--- Provided records ---

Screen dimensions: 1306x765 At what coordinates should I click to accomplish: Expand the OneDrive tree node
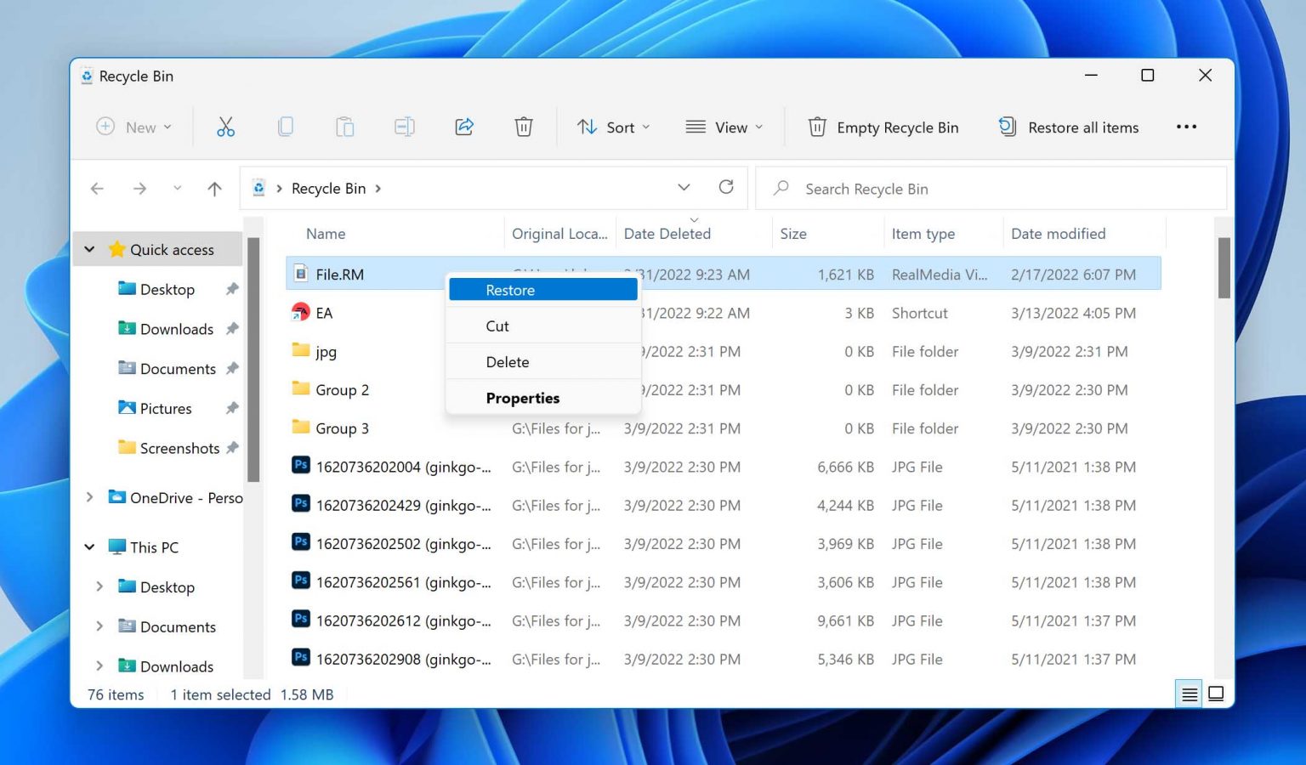click(90, 497)
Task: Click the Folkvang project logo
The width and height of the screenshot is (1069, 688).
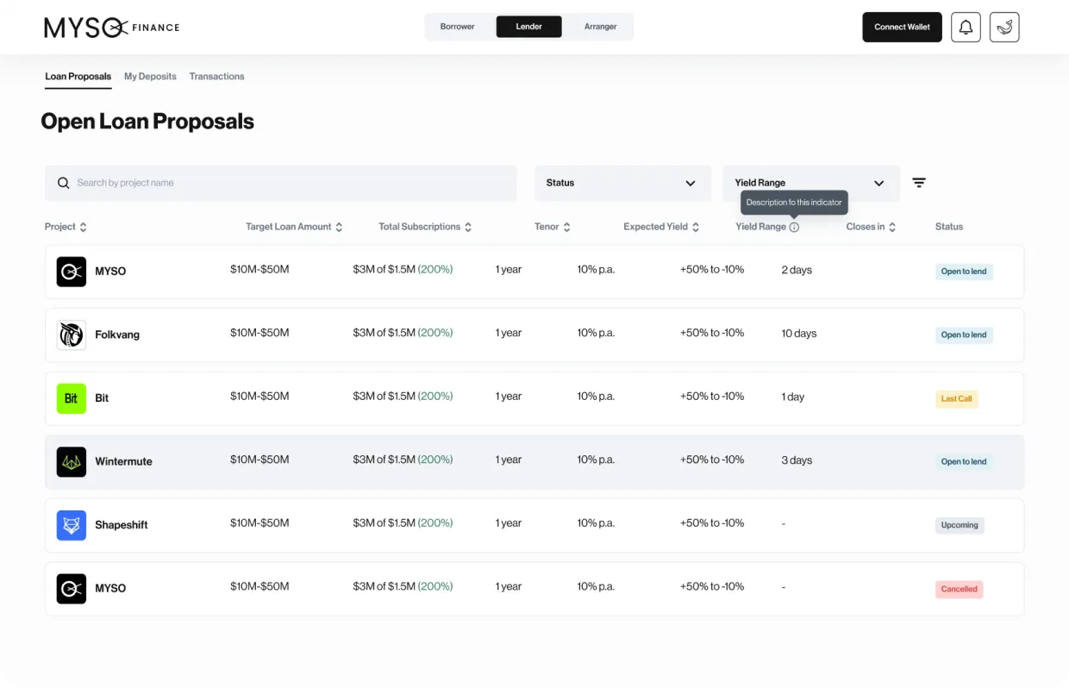Action: coord(72,335)
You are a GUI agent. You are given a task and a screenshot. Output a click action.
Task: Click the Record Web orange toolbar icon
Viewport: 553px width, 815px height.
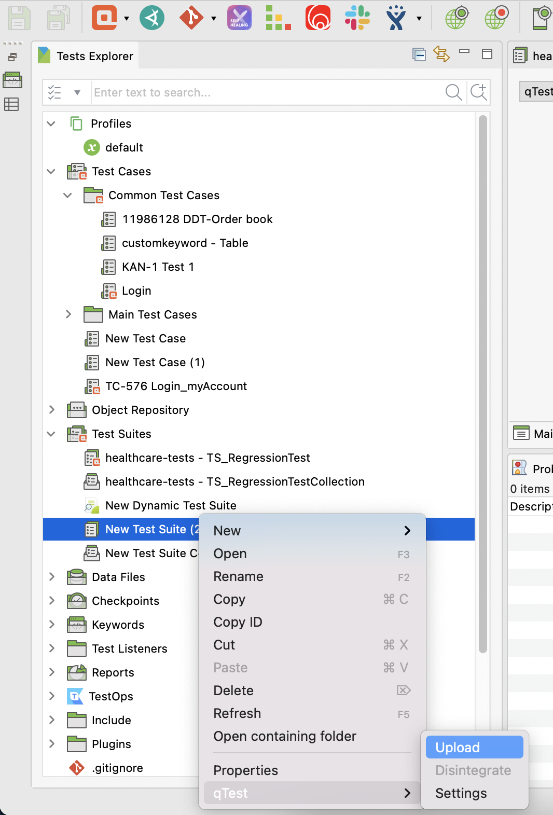[104, 18]
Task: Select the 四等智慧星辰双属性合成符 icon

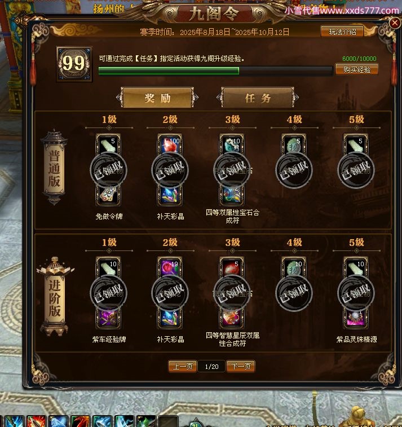Action: pyautogui.click(x=232, y=318)
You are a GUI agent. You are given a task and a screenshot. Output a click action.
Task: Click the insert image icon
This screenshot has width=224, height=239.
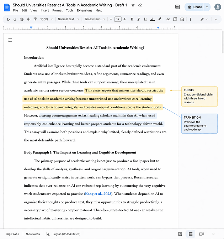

---

* _Work required_
List each line of the rows above that contains the string "width". Case counts.

* _Answer to the task_
The width and height of the screenshot is (1069, 688).
Viewport: 553px width, 815px height.
This screenshot has width=224, height=239.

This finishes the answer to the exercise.